Avessero parlato davvero della «situazione in Libia, in Ucraina e del panorama economico europeo», si tratterebbe comunque di un incontro di svolta: Renzi e Prodi si erano fin qui evitati, e quando l’uno parlava dell’altro faceva sempre in modo di non risultare simpatico. Ora il ghiaccio tra i due è sciolto. Ma è difficile credere alla «velina» di palazzo Chigi, Prodi è un candidato naturale per il Quirinale e l’argomento non può essere stato ignorato. E neanche esorcizzato con la nota promessa del premier di voler favorire la nomina di Prodi alla guida della Nazioni unite, tanto vaga e lontana da valere assai poco.

Più facile che l’incontro a palazzo Chigi, avvenuto per iniziativa del capo del governo, segni la volontà di Renzi di affrontare in prima persona il caso Prodi – «dare le carte» nel suo frasario – perché ha già in testa un piano B per il Quirinale, o perché al contrario non ha in testa nessuno piano e vuole tenersi aperte più strade. Anche la strada che sembra impossibile, perché smentirebbe in un colpo solo tutte le scelte di nove mesi di governo: mandare il professore sul Colle. Il fatto che da ieri quella strada sembri un po’ meno impossibile vale da subito come minaccia a Berlusconi. È la risposta all’intempestivo ex Cavaliere, che in piena assemblea Pd, domenica, se n’era uscito con l’annuncio che il patto del Nazareno prevede anche la scelta del successore di Napolitano. «Dipende», è la risposta di Renzi. Che sa che il suo governo nelle aule parlamentari si regge sulla non opposizione dei forzisti fedeli al vecchio capo e che la sua unica possibilità di portare effettivamente in porto la riforma costituzionale passa per il patto con Berlusconi. Ma sa anche che Forza Italia è sempre meno controllabile da Arcore e che un’altra legge elettorale è possibile. È il Mattarellum, sia pure presentato come innocente clausola di garanzia – ma chi può credere che fatta la fatica di approvare una legge elettorale funzionante il premier resista alla tentazione di metterla all’opera? «Il Mattarellum è un’opzione in campo», dice la ministra Boschi. Ed è per questo che in prima commissione al senato oggi il Pd si opporrà all’ordine del giorno Calderoli che, per quello che vale un ordine del giorno, chiede al governo di puntare come clausola di garanzia sul cosiddetto «Consultellum».

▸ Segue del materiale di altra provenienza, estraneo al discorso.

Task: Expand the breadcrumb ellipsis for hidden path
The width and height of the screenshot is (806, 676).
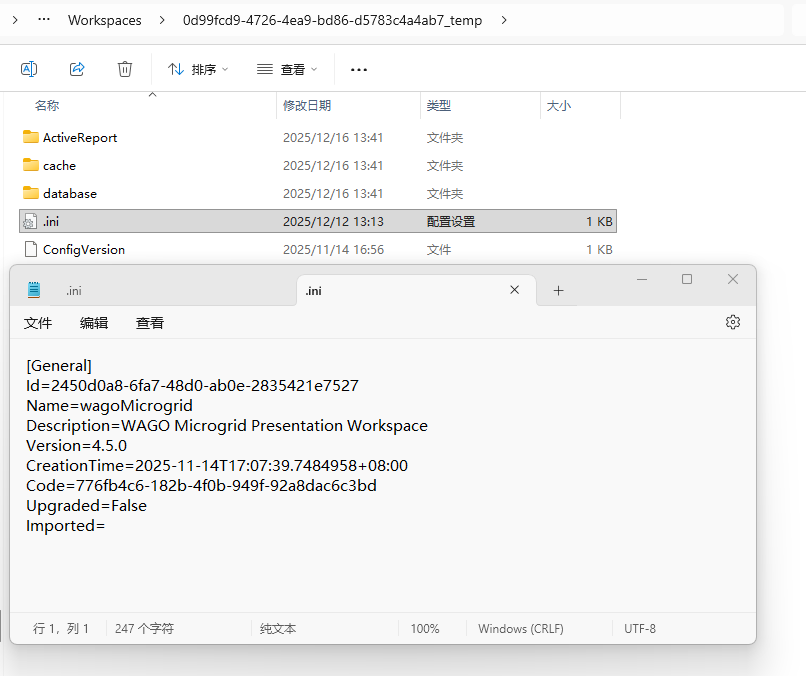Action: tap(43, 20)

Ma la discussione sulla legge elettorale deve affrontare anche un altro ostacolo, vista l’intenzione del governo di chiudere l’esame della commissione in tempo per «incardinare» il provvedimento in aula nel mese di dicembre. Tocca però trovare una seduta utile dell’aula e non ce ne sono tante prima della pausa natalizia, con la legge di stabilità da approvare (il tradizionale concerto è stato spostato a domenica). Ecco perché in prima commissione con tutti gli emendamenti ancora da votare – la Lega ne ha depositati a pacchi – si fa strada una soluzione azzardata: mandare la legge in aula senza che il lavoro referente della commissione sia stato concluso, e dunque senza relatore. Sarebbe un colpo di mano inedito, non fosse stato già messo a segno dal patto del Nazareno in una convulsa seduta notturna al tempo della prima lettura della stessa legge, alla camera.

Dopo l’incontro di palazzo Chigi tra Renzi e Prodi, le reazioni dell’alleato Alfano e dei berlusconiani (alleati anche loro), tutte allarmate, fanno intendere che gli avversari del professore hanno registrato il pericolo. Le reazioni di soddisfazione della minoranza Pd segnalano l’opposto e un’altra dichiarazione della ministra Boschi rende esplicita la volontà di Renzi di tenere Prodi in ballo: «Non è giusto tirare per la giacchetta Prodi visto come è stato trattato. Capisco la sua diffidenza, ma quella figuraccia non la ripeteremo». Il professore è l’opposto del candidato ideale per Renzi, ha spalle larghe ed è un in grado di fare ombra al premier. A meno che quell’ombra sia considerata ormai inevitabile, annuncio di un’altra ombra assai più inquietante in arrivo dall’Europa: la troika.